## Material to process:
##########

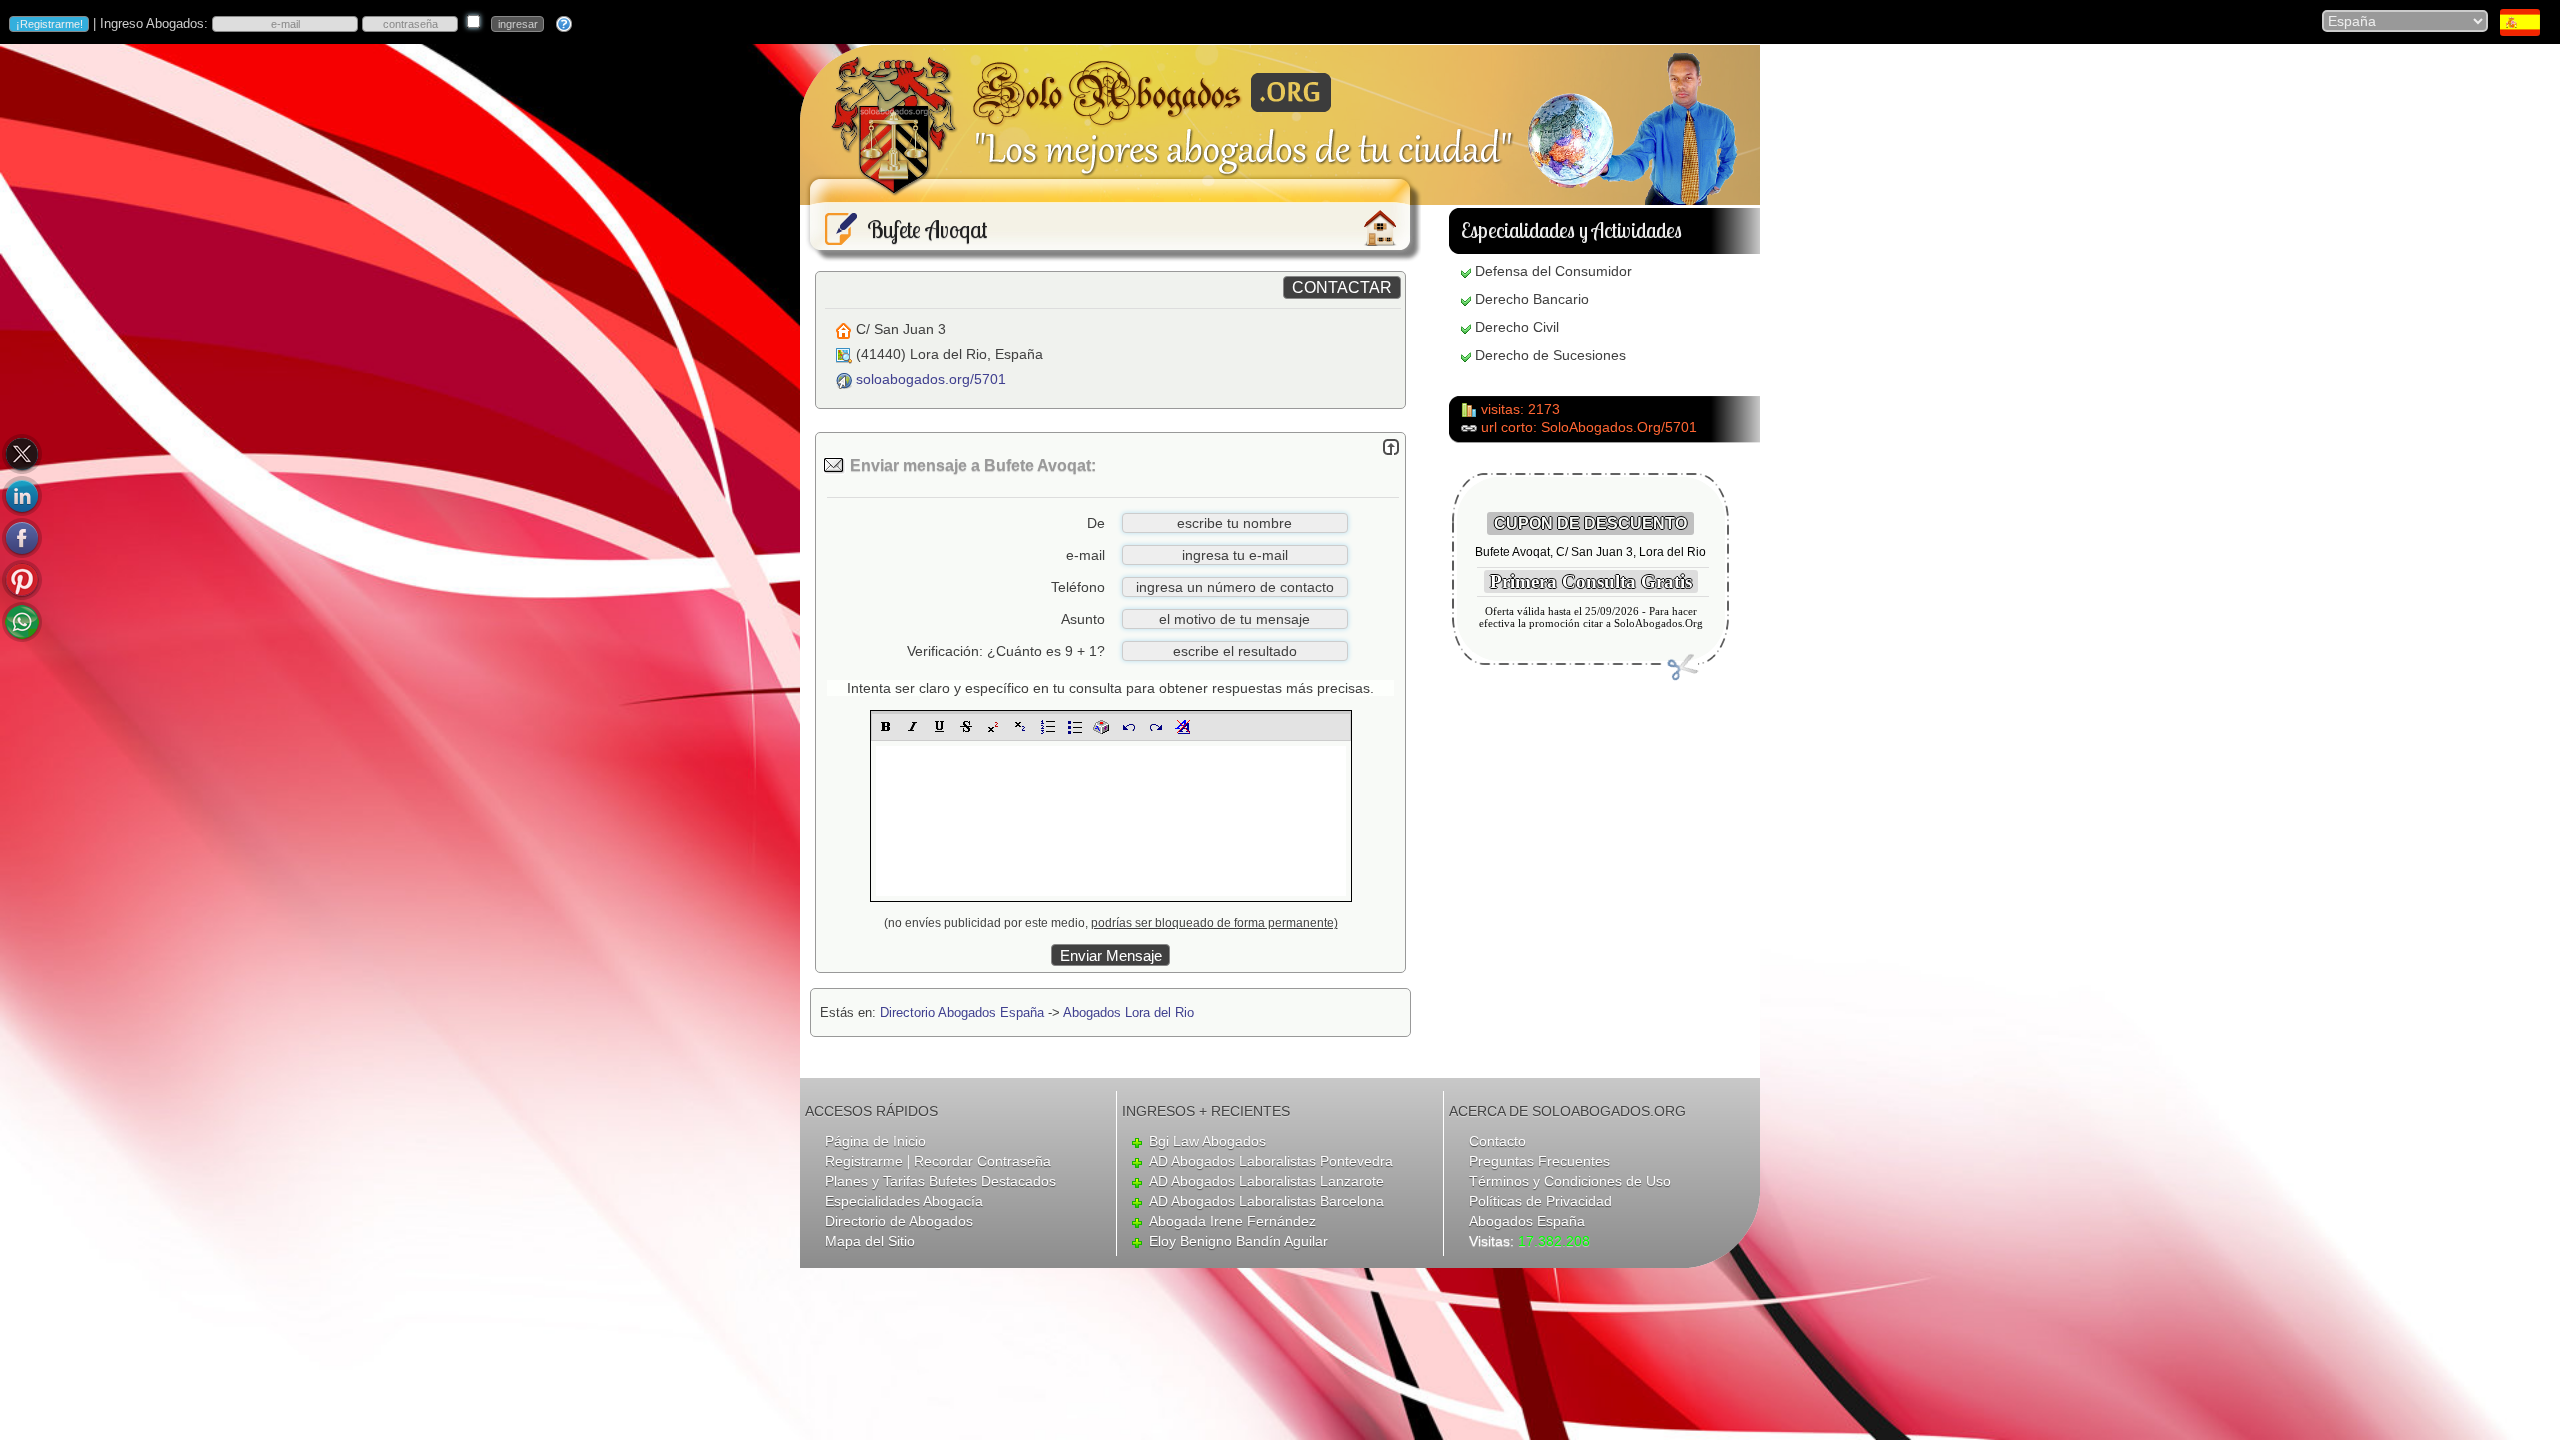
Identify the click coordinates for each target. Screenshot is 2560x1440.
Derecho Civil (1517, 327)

##########

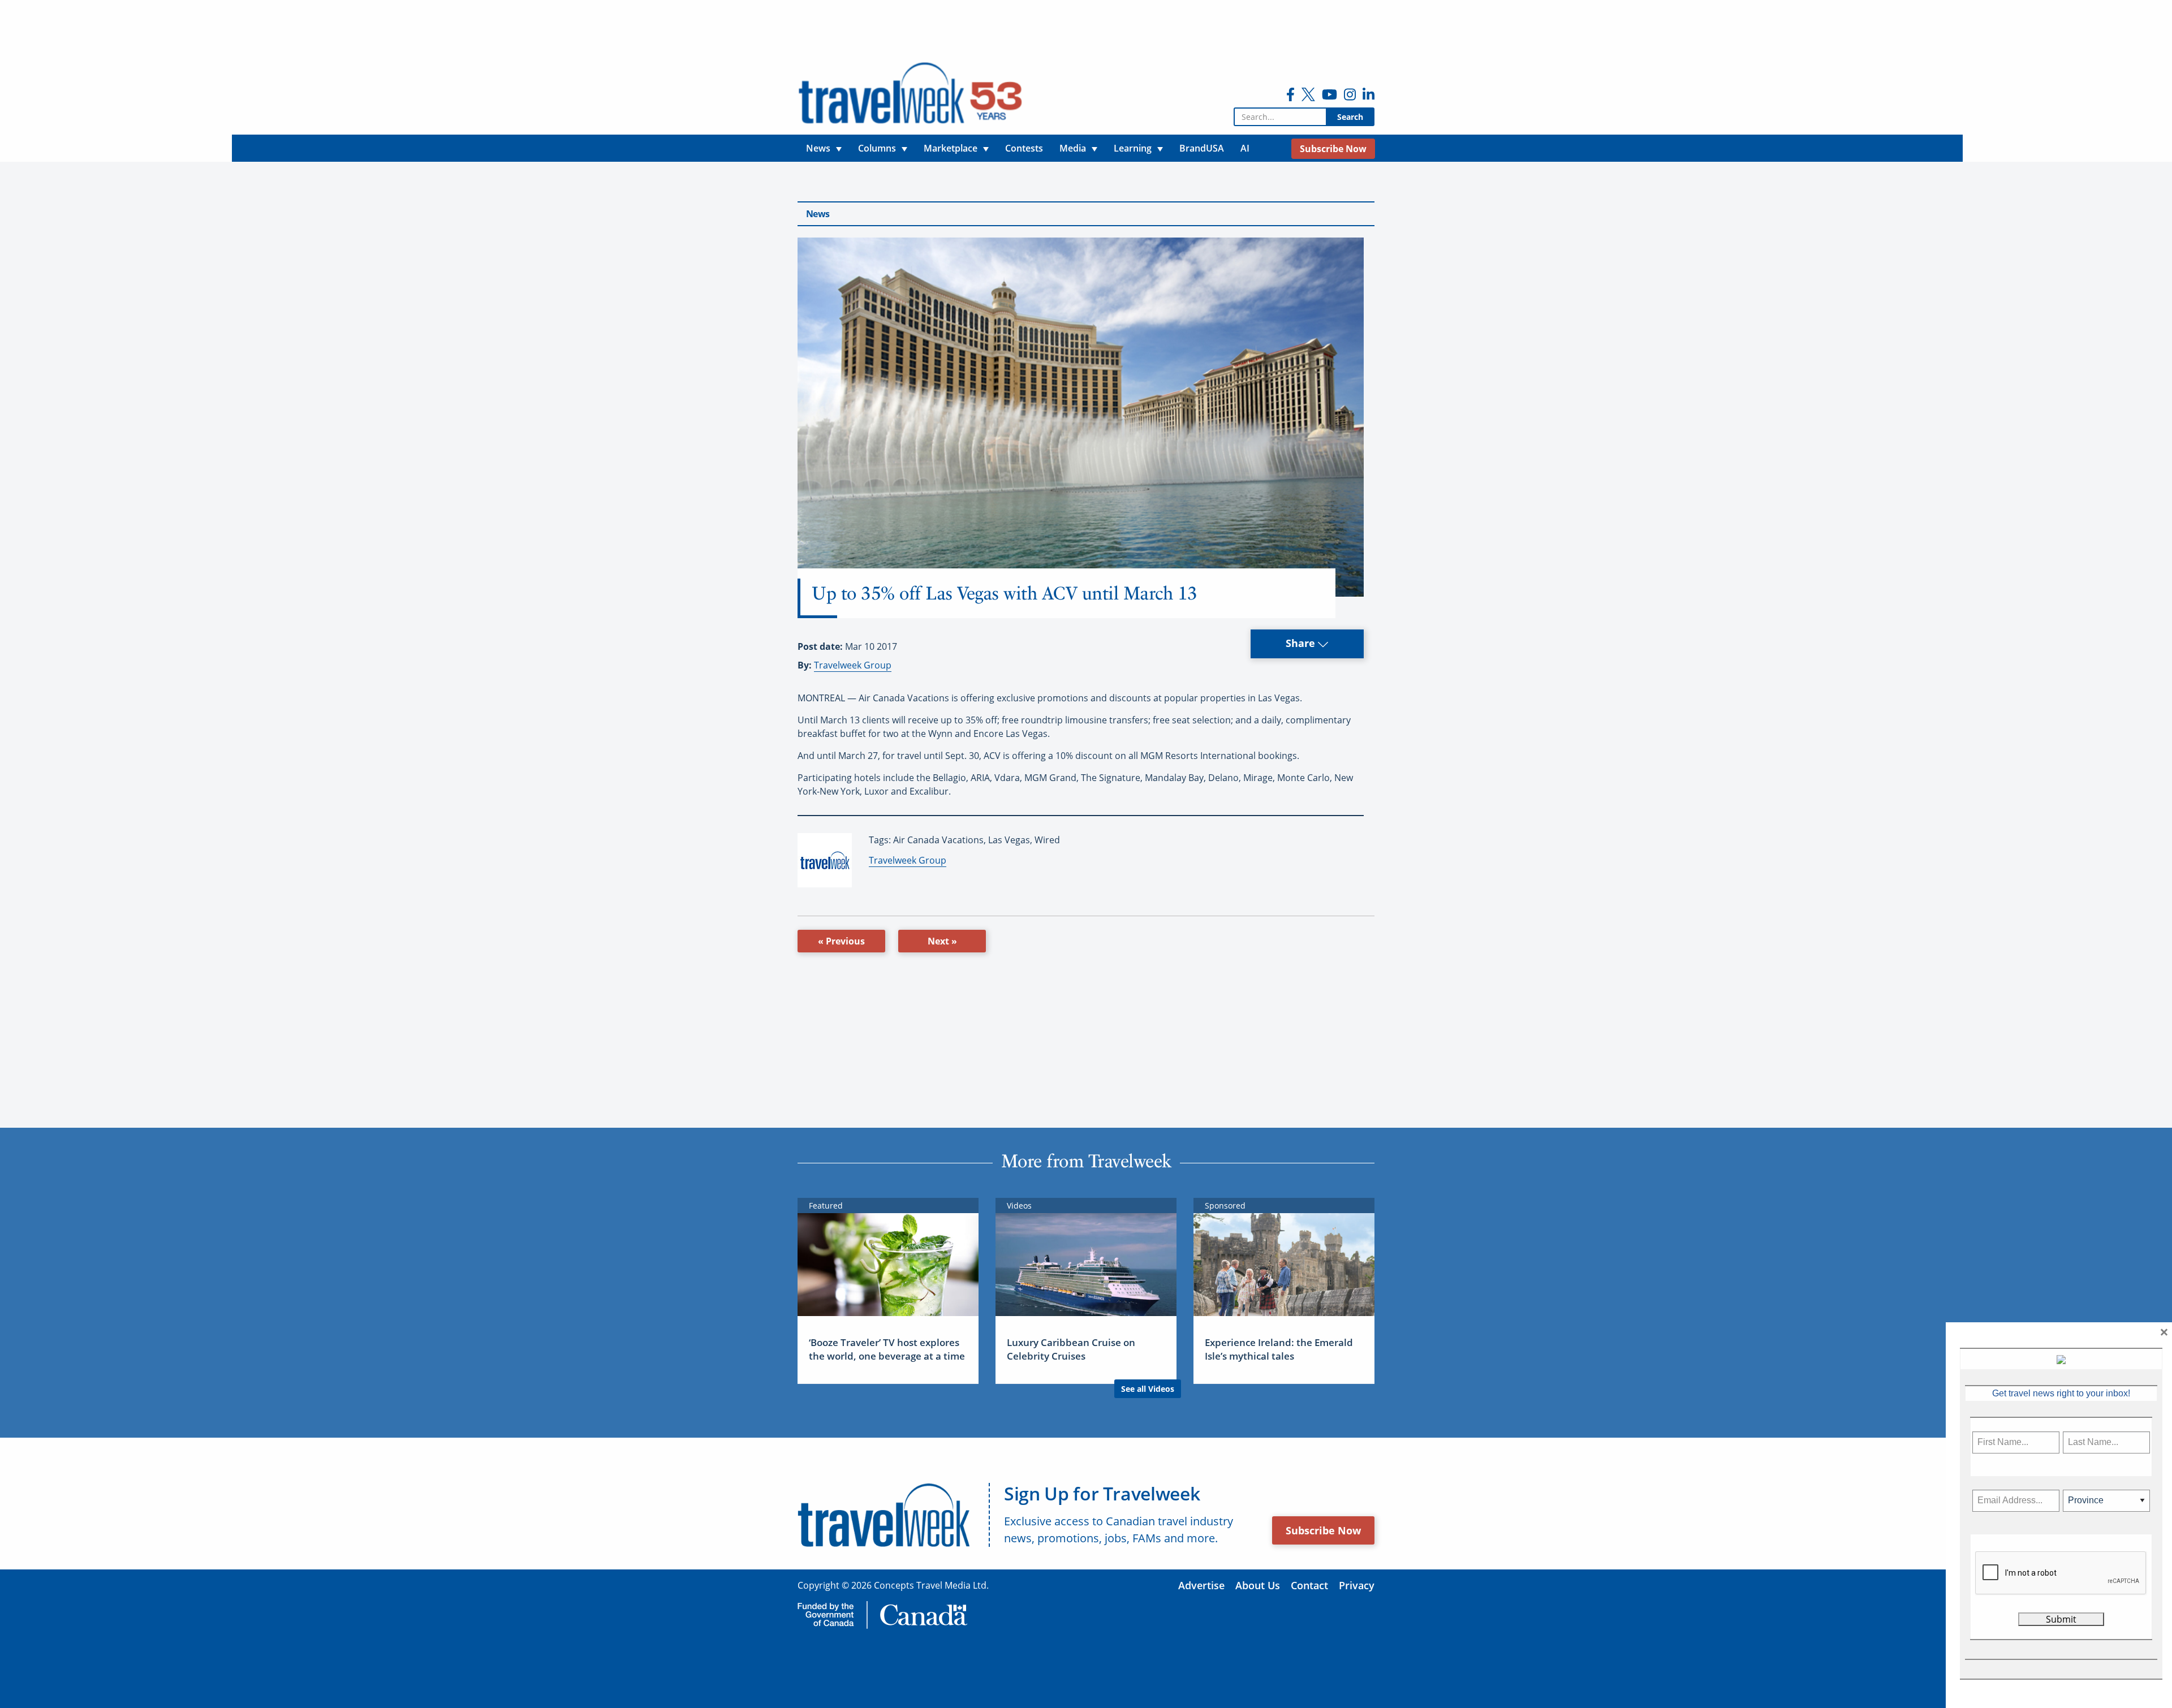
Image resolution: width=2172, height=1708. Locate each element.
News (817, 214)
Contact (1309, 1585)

##########

## Aim of the task:
Starting with the line that holds "Identify the click" and ending with the line that holds "Derecho Civil (1517, 327)", retype every line in the data above exactly, and nothing else.

## Result below:
Identify the click coordinates for each target. Screenshot is 2560x1440.
Derecho Civil (1517, 327)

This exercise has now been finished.